Input for this task Block Start

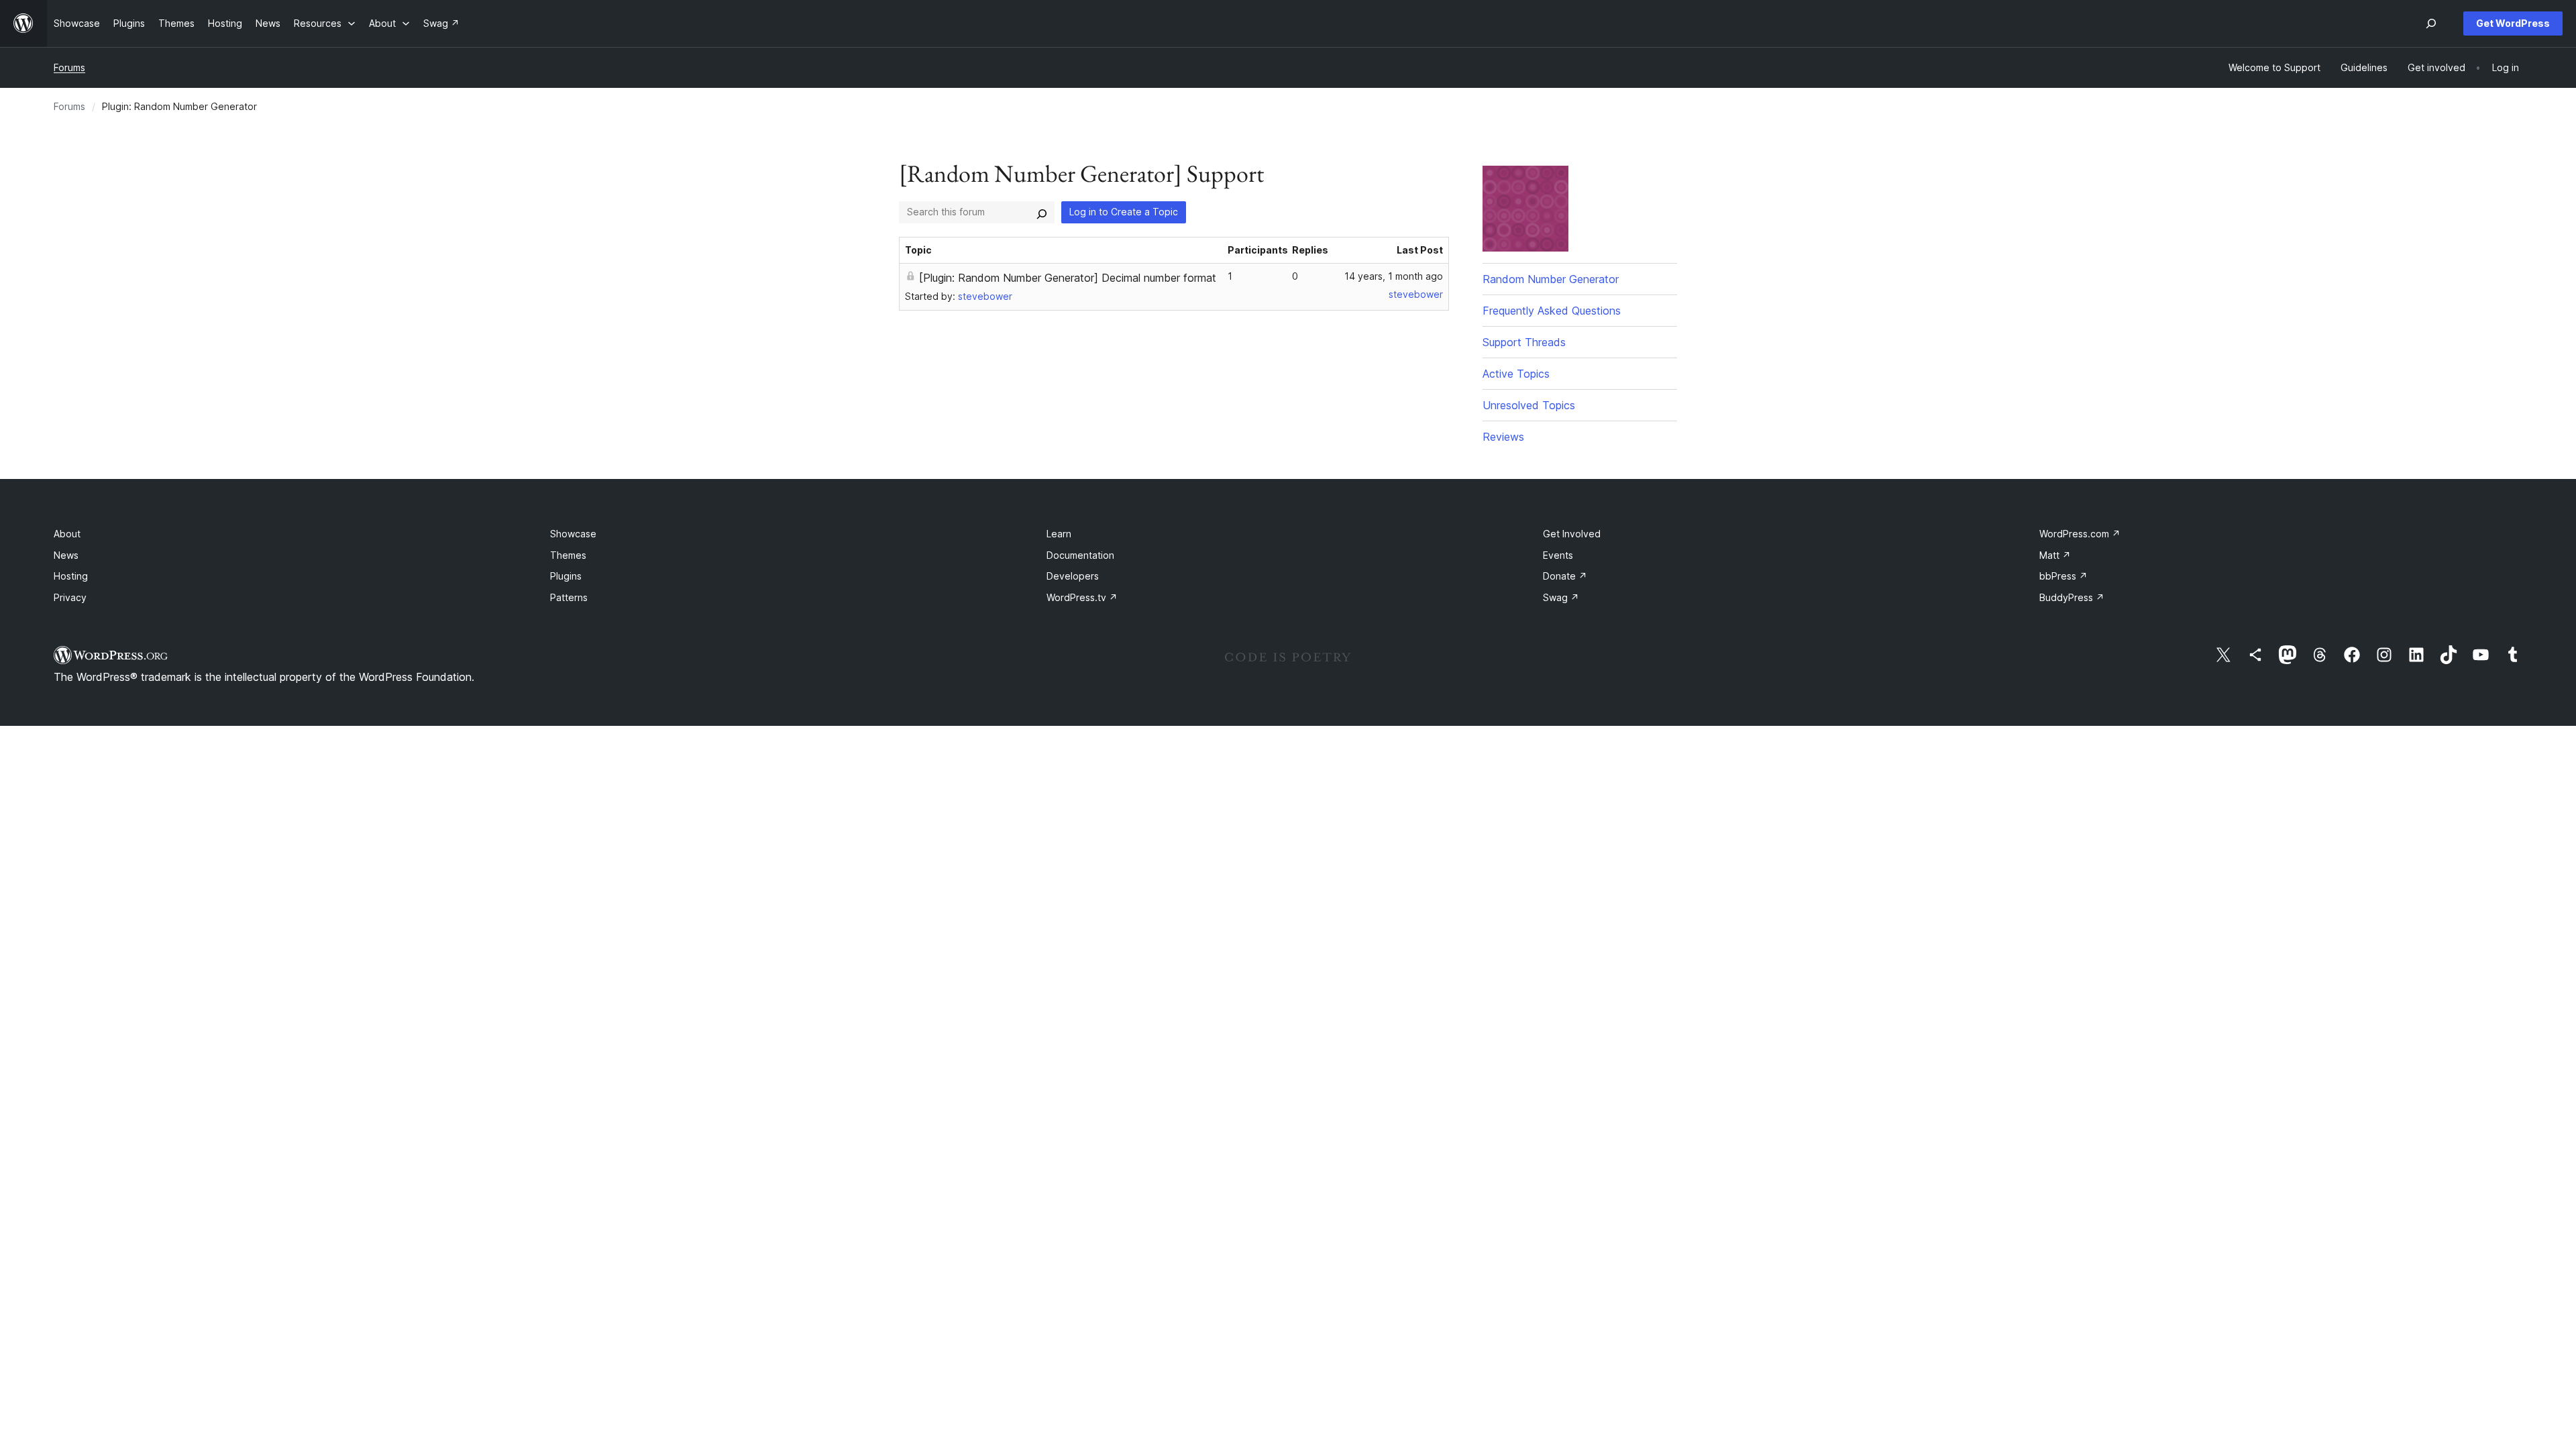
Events (1558, 555)
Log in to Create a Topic (1123, 211)
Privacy (70, 597)
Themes (568, 555)
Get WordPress (2513, 23)
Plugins (566, 576)
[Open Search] (2431, 23)
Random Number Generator (1551, 279)
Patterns (569, 597)
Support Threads (1524, 342)
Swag (1561, 597)
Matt (2055, 555)
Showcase (573, 533)
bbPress (2063, 576)
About (67, 533)
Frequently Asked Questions (1552, 310)
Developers (1072, 576)
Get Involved (1572, 533)
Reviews (1503, 436)
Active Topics (1516, 373)
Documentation (1080, 555)
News (66, 555)
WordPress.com (2080, 533)
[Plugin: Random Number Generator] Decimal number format (1067, 277)
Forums (69, 67)
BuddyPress (2071, 597)
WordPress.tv (1082, 597)
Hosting (71, 576)
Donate (1565, 576)
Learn (1058, 533)
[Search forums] (1042, 212)
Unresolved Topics (1529, 405)
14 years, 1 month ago (1393, 276)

Input for this task Block End

Scan the records above for the string "Random", then report every line that contains it.

Random Number Generator (1551, 279)
[Plugin: Random Number Generator] Decimal number format (1067, 277)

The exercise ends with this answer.